You guys know, I often sketch and plan a painting. Projecting a drawn image onto a prepared canvas and working within the structure … and sometimes destroying the structure … but I often have a starting point.
This one went differently. I like to create organically. When I sketch I almost never have a plan and count on my ability to leverage an eraser at my whim to just see what happens. Well, when painting anything remotely figurative that’s not always a good option. Paint isn’t quite as forgiving as pencil.
That being said, it is one draw I have to abstract work. When I go in with a notion and not an idea different things happen.

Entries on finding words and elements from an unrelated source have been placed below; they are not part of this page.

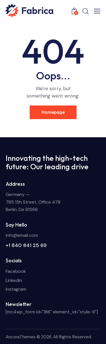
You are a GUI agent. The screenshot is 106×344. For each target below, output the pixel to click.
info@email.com (22, 235)
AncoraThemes (21, 337)
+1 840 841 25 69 (26, 245)
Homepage (53, 112)
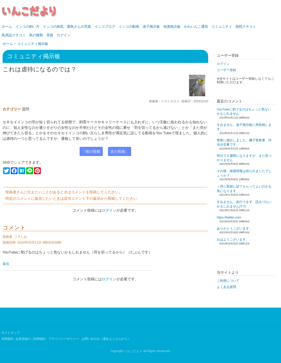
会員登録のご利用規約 (31, 338)
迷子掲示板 (151, 26)
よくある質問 (226, 287)
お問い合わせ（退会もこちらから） (106, 338)
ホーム (7, 26)
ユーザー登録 (226, 70)
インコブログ (105, 26)
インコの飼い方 (27, 26)
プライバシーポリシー (64, 338)
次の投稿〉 (119, 151)
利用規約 (8, 338)
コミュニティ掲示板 (32, 44)
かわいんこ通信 (196, 26)
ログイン (63, 35)
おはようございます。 (233, 239)
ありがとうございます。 (234, 228)
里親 (49, 35)
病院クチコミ (245, 26)
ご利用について (228, 280)
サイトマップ (11, 332)
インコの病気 (53, 26)
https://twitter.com (229, 217)
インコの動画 (129, 26)
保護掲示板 (171, 26)
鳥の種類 (36, 35)
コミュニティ (221, 26)
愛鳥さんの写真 (79, 26)
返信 (6, 263)
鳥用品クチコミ (14, 35)
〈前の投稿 (91, 151)
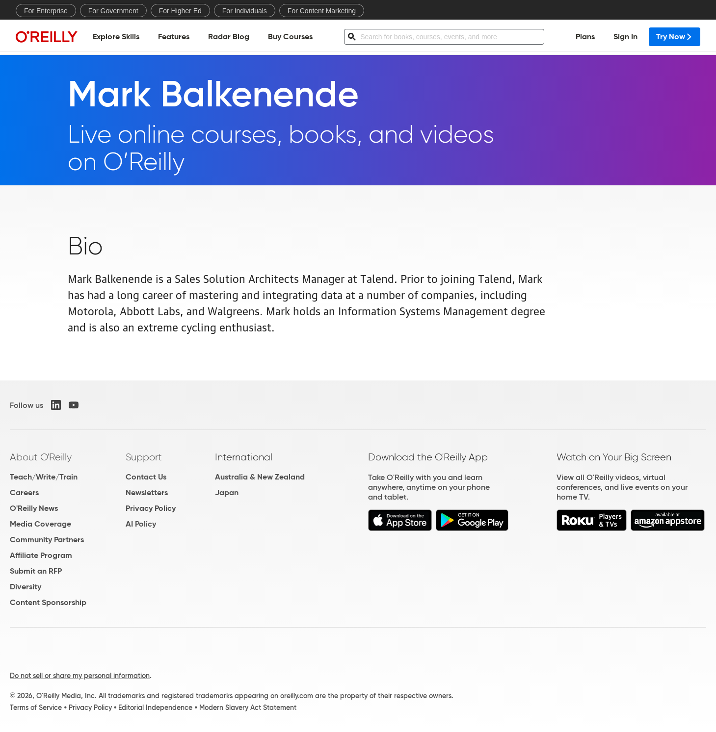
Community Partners (47, 539)
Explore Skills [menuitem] (116, 37)
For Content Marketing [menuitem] (322, 11)
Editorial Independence (155, 707)
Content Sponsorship (48, 602)
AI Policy (141, 524)
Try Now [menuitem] (674, 37)
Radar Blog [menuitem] (228, 37)
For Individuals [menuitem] (244, 11)
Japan (227, 492)
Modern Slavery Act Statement (247, 707)
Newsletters (147, 492)
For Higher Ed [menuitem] (180, 11)
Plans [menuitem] (585, 37)
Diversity (25, 586)
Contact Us (146, 477)
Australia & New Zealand (260, 477)
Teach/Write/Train (44, 477)
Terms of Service (36, 707)
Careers (24, 492)
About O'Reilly (41, 457)
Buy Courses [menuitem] (290, 37)
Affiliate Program (41, 555)
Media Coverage (40, 524)
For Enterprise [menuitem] (46, 11)
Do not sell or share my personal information (80, 675)
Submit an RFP (36, 571)
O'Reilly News (34, 508)
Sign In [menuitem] (625, 37)
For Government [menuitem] (113, 11)
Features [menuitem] (173, 37)
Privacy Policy (151, 508)
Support (144, 457)
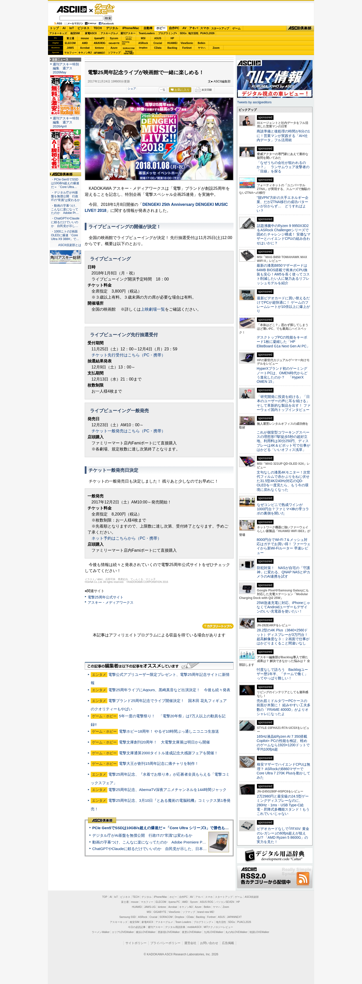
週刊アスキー (127, 33)
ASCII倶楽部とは (69, 245)
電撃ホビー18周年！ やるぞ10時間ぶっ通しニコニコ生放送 (169, 731)
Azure (114, 47)
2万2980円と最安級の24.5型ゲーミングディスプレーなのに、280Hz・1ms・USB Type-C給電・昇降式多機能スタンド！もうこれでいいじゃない (283, 805)
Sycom (114, 38)
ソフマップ (114, 52)
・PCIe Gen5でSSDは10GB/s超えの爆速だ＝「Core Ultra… (65, 183)
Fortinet (187, 47)
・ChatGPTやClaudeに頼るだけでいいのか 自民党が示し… (65, 222)
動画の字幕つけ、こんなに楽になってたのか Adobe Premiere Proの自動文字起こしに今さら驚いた (177, 842)
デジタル (112, 28)
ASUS (157, 38)
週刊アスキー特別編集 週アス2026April (66, 122)
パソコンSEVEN (128, 38)
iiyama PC (174, 902)
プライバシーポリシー (165, 943)
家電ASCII (91, 33)
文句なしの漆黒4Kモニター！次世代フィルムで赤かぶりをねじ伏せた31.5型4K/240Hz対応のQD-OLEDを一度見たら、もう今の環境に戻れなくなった (283, 481)
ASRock (143, 43)
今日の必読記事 (137, 927)
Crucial (158, 43)
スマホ (204, 28)
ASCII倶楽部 (300, 28)
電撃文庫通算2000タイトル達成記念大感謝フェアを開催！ (168, 753)
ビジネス (83, 28)
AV (185, 28)
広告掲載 (228, 943)
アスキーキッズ (58, 33)
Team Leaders (183, 922)
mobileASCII (195, 927)
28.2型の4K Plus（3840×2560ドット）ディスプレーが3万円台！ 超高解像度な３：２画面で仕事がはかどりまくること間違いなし (283, 636)
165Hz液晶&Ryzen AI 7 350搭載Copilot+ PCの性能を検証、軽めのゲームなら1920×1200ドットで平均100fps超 (283, 743)
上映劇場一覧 (153, 309)
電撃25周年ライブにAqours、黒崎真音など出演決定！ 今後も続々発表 (169, 690)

This one started as a killer green background but then … I was stuck! The green seemed almost mechanical, fabricated? Manufactured? I don’t know but it felt decidedly not organic.

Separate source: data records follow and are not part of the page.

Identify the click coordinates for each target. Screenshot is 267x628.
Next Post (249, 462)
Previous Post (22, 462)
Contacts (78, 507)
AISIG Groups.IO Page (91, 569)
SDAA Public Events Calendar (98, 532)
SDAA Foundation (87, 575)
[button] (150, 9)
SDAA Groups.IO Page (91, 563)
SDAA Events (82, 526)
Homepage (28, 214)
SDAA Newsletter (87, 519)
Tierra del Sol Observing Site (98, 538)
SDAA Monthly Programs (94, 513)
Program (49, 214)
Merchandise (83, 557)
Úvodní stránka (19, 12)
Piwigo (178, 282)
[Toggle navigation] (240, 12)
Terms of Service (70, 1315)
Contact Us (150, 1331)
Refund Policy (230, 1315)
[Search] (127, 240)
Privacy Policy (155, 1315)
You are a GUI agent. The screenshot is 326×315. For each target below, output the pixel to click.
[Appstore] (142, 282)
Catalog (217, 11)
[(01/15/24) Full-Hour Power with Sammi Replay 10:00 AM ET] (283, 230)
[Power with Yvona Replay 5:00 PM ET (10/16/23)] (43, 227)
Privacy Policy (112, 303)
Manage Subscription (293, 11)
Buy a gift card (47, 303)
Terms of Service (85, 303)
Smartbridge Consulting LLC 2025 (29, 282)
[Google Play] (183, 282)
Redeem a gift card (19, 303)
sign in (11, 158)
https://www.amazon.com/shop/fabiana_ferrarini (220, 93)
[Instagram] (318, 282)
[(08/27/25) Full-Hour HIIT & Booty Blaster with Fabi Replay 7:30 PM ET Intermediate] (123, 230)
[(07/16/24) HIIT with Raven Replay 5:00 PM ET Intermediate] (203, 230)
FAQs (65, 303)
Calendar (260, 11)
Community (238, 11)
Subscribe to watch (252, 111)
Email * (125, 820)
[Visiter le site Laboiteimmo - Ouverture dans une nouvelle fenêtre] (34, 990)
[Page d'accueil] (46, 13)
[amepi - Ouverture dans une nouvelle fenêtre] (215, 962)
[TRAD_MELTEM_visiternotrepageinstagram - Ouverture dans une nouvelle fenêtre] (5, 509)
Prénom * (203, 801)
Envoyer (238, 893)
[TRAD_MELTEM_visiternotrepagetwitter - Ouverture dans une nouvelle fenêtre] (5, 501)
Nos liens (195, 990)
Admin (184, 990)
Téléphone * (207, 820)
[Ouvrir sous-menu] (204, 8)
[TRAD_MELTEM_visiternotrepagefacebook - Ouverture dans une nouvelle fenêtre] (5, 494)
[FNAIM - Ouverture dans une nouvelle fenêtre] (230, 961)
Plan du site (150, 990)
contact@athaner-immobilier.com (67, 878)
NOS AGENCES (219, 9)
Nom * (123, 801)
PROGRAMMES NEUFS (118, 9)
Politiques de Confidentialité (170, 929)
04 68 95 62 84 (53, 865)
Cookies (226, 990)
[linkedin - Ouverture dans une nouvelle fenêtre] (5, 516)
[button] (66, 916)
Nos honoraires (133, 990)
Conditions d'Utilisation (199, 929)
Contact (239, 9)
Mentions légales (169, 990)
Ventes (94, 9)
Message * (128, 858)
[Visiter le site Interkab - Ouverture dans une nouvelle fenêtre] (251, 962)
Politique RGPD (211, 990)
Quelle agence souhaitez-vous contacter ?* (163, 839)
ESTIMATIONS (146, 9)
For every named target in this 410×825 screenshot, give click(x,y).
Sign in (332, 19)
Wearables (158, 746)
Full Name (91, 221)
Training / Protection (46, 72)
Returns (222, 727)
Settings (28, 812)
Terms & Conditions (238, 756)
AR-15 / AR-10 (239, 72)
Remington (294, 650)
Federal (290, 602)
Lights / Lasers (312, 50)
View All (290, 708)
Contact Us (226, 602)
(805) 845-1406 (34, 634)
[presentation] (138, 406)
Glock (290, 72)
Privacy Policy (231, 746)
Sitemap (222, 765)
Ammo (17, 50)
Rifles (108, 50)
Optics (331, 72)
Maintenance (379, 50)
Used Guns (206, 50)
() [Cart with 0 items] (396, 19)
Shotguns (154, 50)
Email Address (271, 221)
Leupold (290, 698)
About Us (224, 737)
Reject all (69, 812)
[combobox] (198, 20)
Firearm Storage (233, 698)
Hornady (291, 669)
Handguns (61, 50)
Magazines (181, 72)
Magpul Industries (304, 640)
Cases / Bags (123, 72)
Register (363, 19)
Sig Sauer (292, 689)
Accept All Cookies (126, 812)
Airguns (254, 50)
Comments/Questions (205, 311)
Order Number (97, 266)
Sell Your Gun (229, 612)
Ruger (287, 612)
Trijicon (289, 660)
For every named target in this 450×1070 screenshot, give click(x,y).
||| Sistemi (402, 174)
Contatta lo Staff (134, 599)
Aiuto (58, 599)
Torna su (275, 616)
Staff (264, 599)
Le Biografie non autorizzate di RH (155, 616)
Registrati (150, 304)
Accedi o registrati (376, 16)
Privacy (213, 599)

I wish I could tell you what colors were at play here, I wasn’t keeping good track as I was working on the whim. Looking at it I’m going to assume a Naples Yellow (which is pretty subdued and opaque) and an Umber, I’m assuming raw as it’s my go to right now and the shading here is pretty cool (burnt would have given me more orange I think).
This was fun to do and I enjoyed the swirly nature of it, but it also seemed … bland.
Since that background was so darned cool I played around with layering various translucent oranges and reds onto the yellow … and then I had a bunch of the mix leftover and I just went at the canvas with a palette knife to create some movement and weight at the bottom. I was, and am pleased with this result.
It still felt, to me, like more was needed to bring it all together. Given the excellent masking luck I’d had with Rosa I thought I’d try the same technique to create some lightness behind the image. And voila`!
Oftentimes the unplanned goes so much better for me than the heavy planning pieces. That being said, the planning and execution of a piece gives me an opportunity to learn so much that I can then bring to more organic creations. Nothing is lost.